Haciski expects Medicare's Quality Payment Program, which begins taking effect in 2017, to make things even bleaker. “It's going to be a disaster when it really hits, and the public is completely unaware of it,” he says. “People already have a hard time when it comes to internal medicine, finding a doctor, and it's going to get worse.”

Preventive care — keeping patients out of the doctor's office in the first place — is another hot topic with its own set of challenges. “Our system still has a disease treatment and cure orientation rather than a prevention orientation,” says Dr. Jay Wolfson, associate vice president for health law, policy, and safety at USF Health. “Prevention isn't sexy. But we produce more diagnostic tests and prescribe more drugs than any other country on Earth, and we get the least bang for the buck for any of it.”

Local health care providers and the communities they serve will continue working on ways to incentivize patients to take more responsibility for their health. The data accumulated via the shift to electronic records will also help address individual and population health issues.

A lot of mergers and consolidation took place in the past 20 years. Instead of going it alone as they once did, many doctors have opted to be employed by hospitals or to band together with their peers, which offers everything from job security to negotiating power with insurers.

“Individual and small group practices have been declining very rapidly, as it's increasingly difficult for them to compete against medium- and larger-group practices,” says Wolfson.

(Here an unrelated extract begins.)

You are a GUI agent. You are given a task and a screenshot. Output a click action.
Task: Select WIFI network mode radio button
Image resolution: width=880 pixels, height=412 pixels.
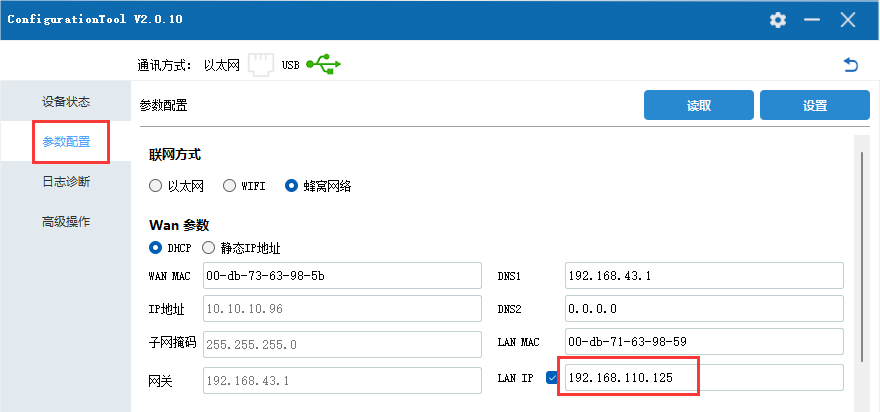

There's also been a shift in who's providing patients with their health care. “There's been a large increase in what we call midlevel providers, like nurse practitioners and physicians assistants,” says Voelker. These providers take some of the patient load away from physicians, helping to triage patients and decrease wait times.

Patients are also staying healthy longer these days and expect to remain active well into their golden years. “Seventy years old is considered young now,” says Antonucci.


20 Years: By the numbers
Sarasota Memorial Hospital

Technology
1997: System was paper-driven. Had just begun upgrades to Windows 95. Imaging services were primarily film. SMH.com listed jobs and basic clinical services. Home page received about 400 hits a day and about 3,000 people checked out a job in 1997.
2017: System is now primarily paper-less. Medical records are electronic. Imaging services are digital with 3-D and other advanced capabilities. SMH.com includes patient portals and interactive tools for physicians and patients, in addition to job listings and blogs. Home page receives 3,060 hits a day and more than 186,000 people visited the hospital's careers website in 2016. SMH also has active social media sites, including Facebook, Twitter and YouTube

1997
Adult inpatient admissions: 24,269
Outpatient visit: 81,530
Emergency care visits: 55,985
Doctors on staff: About 550

2016/2017
Adult inpatient admissions: 28,042; small increase reflects a significant shift to outpatient care during past two decades.
Outpatient visits: More than 425,000
Emergency Care visits: 125,000; includes ERs in Sarasota and North Port.
Urgent Care visits: More than 100,000 patient visits a year.